• _Document extract_:
[BEGIN]
The Referee found that the client was a retired, unmarried school teacher who resided alone. Respondent’s father began representing her in the late 1940’s. Upon his father’s death in 1973, respondent began representing her and continued to do so until the client’s death, at age 95, on October 10, 1985. When the client died, the closest living relatives were first cousins once removed.
In December 1982, the client’s assets consisted of bank deposits of $124,500, savings bonds with a face value of $5,000, a life insurance policy, miscellaneous jewelry and apartment furnishings. On December 9, 1982, respondent as attorney-in-fact consolidated her bank accounts. Eight days later he withdrew $84,487.64 for his own purposes. The next day he withdrew $40,000 more and put it in a joint account with the client and himself. Six days after that he withdrew $5,000 from the joint account and put it in a checking account in the client’s name.
On March 10, 1983, respondent prepared and supervised the execution of a new will wherein the client designated him sole legatee as well as executor. The same day he was also substituted for one of the client’s deceased brothers as the sole beneficiary of her life insurance and the savings bonds. Two weeks later he closed her safe-deposit box, delivered some jewelry to her, and put the rest in his own safety deposit box.
[END]
• _Available data_:
[BEGIN]
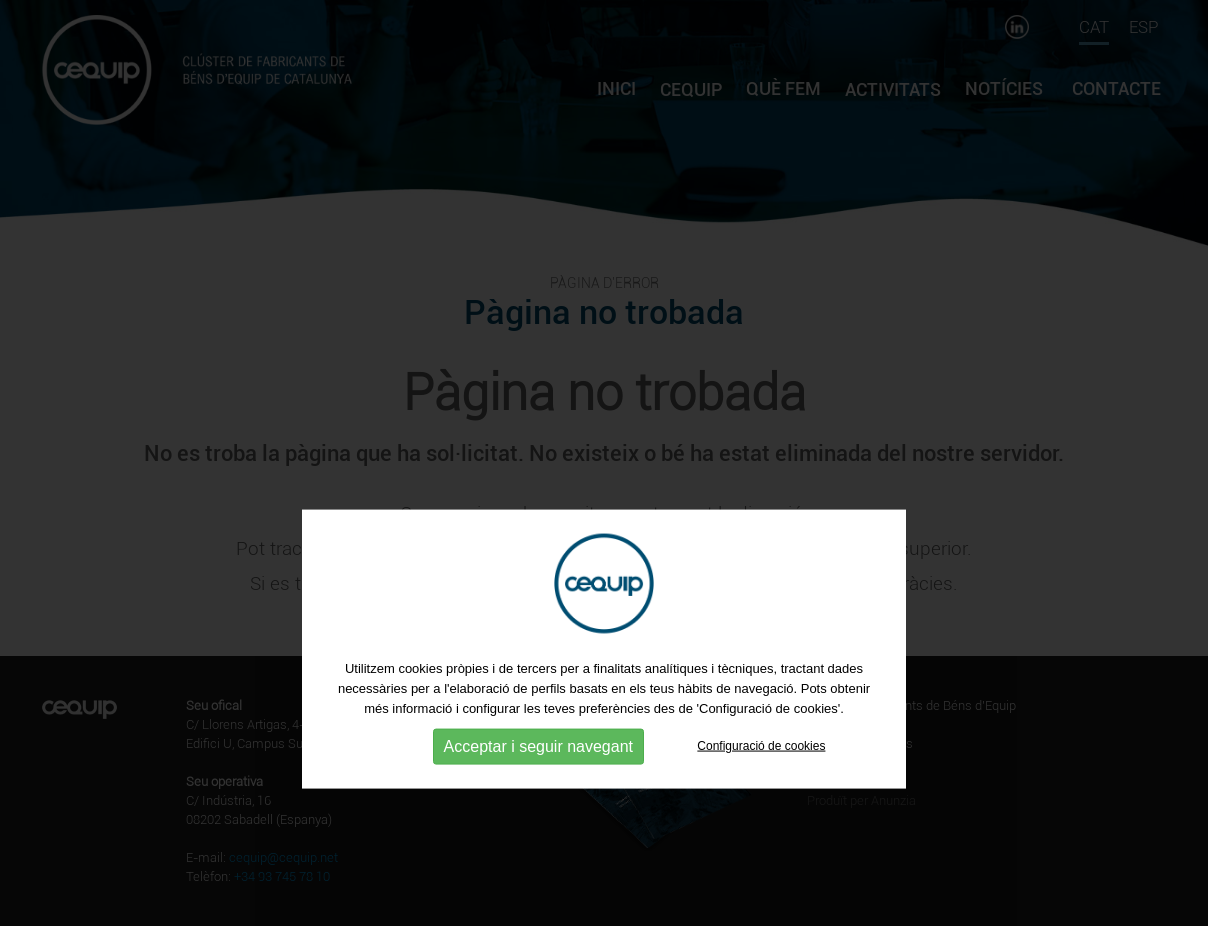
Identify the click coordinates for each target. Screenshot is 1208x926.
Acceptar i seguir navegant (538, 776)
[END]
• _Required actions_:
1. Please answer these questions from the passage on the attorney and his client:
(a) In what year did the respondent begin representing the client?
(b) How much did he withdraw for his own purposes eight days after consolidating her bank accounts?
(c) Where did he put the jewelry he did not deliver to her?
2. Carry on the passage on the attorney and his client from the point where it stops.

• _Responses to the exercise_:
1.
(a) 1973
(b) $84,487.64
(c) In his own safety deposit box

2.
On April 11, 1984, he closed the original consolidated account by withdrawing $1,106.67 and depositing it in his own account. On July 3, 1984, he withdrew $15,000 and $10,000 from the joint account and put both sums in his own account. From those funds he withdrew $5,000 and put it in her
*36 checking account. Respondent closed the joint account on November 8, 1984 by withdrawing the balance, $12,269.43, payable to his order. He put $8,000 of that balance in his own account and $4,269.43 in a joint account with his wife.Other than a general power of attorney, respondent had no written authorization from the client when he transferred over $121,000 of her assets to himself. No notice was given to her relatives. He orally advised her to some extent of her right to seek independent counsel but no such advice was memorialized in writing. Respondent concedes that his conduct could create the appearance of impropriety.
Respondent never filed gift tax returns for the money he received in 1982, 1983 or 1984.
The client became ill on the Labor Day weekend of 1985, and died in her apartment on October 10, 1985. She was alert and attentive to detail to the end and was a frugal, cautious person who was very private with her financial affairs. She had kept records for many years and maintained an informal diary by notes on calendars. Calendar notes reflected her awareness that respondent had invested her money.
The client had told her landlord and her nearest relatives, first cousins once removed, that respondent should be contacted if anything happened to her and she told the cousins that she wanted respondent to make her funeral arrangements. Respondent paid all bills for her health care during her final illness, which the cousins knew because they visited regularly. Immediately after the funeral, respondent discovered that the client’s apartment had been cleaned out and many records discarded.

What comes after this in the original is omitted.